To help us provide you with free impartial advice, we may earn a commission if you buy through links on our site. Learn more

Facebook to start “fixing” your photos

New auto-enhance tools will fix your smartphone snaps before they're added to your timeline

Facebook will begin automatically “enhancing” photos taken on mobiles, in a bid to rid the world of dimly lit smartphone snaps. The new auto-enhance feature has already been introduced for iOS devices and will soon arrive on Android, according to a report on TechCrunch.  

The auto-enhance tool is designed to make it easier for people to quickly post smartphone photos to their Facebook timeline, saving users from faffing around with editing tools, which most people won’t use anyway. A slider will allow users to tweak with the brightness, shadows and clarity of a photo, in case the Facebook algorithm gets it wrong.

Fed up with smartphone snaps? Read our latest camera reviews here

Facebook isn’t the first service to offer auto-enhanced photos. Google has offered a similar feature via its Google+ app for some time. The Google+ app uploads a copy of users’ photos to the cloud and then applies enhancements, putting an icon on photos that it has fiddled with. The results are erratic, however, giving Facebook more than a little room for improvement.  

Photos are a key battleground for the social networks, not least Facebook. It paid $1 billion for photo-sharing app Instagram in 2012, and may even have acquired the auto-enhance technology as part of that deal. Instagram this week added another five filters to its app, which remains independent of the main Facebook app. 
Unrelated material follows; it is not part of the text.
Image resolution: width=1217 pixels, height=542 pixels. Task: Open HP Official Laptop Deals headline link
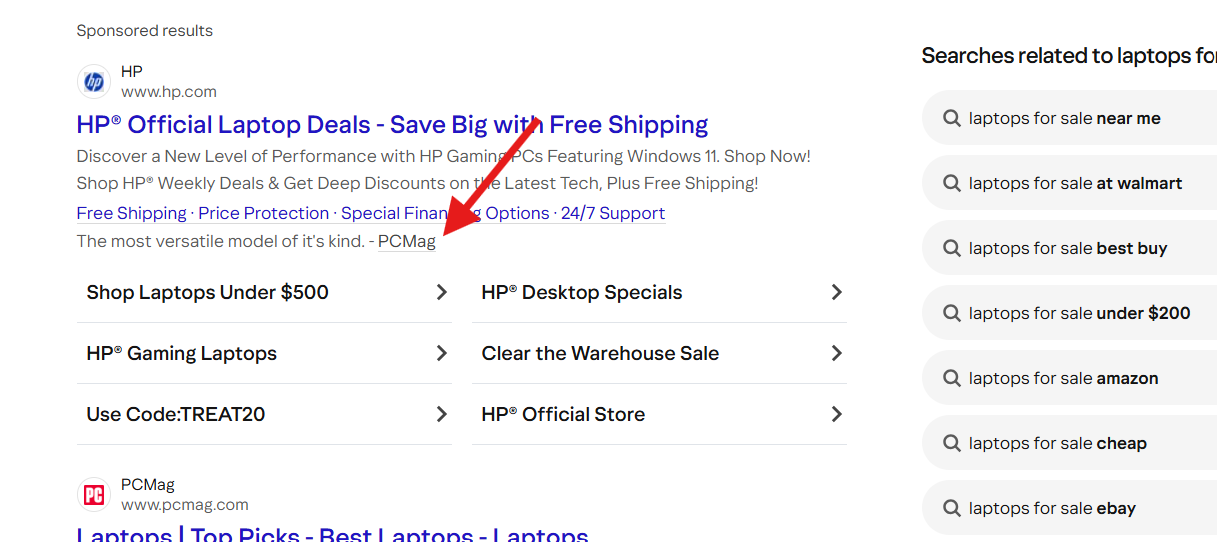tap(392, 125)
Twitter revamped its photo filters earlier this month, offering different options in an Instagram-like strip along the foot of the screen and allowing users to control the strength of each filter. Google+ continues to add new editing tools to its service, now offering selective adjustments that allow users to, say, boost the brightness in only a small section of the photo. That feature has been borrowed from Snapseed, which Google acquired in 2012.

The social networks’ photo facilities have stolen the thunder of dedicated sites such as Flickr, which has long since faded as the default place to share digital photos.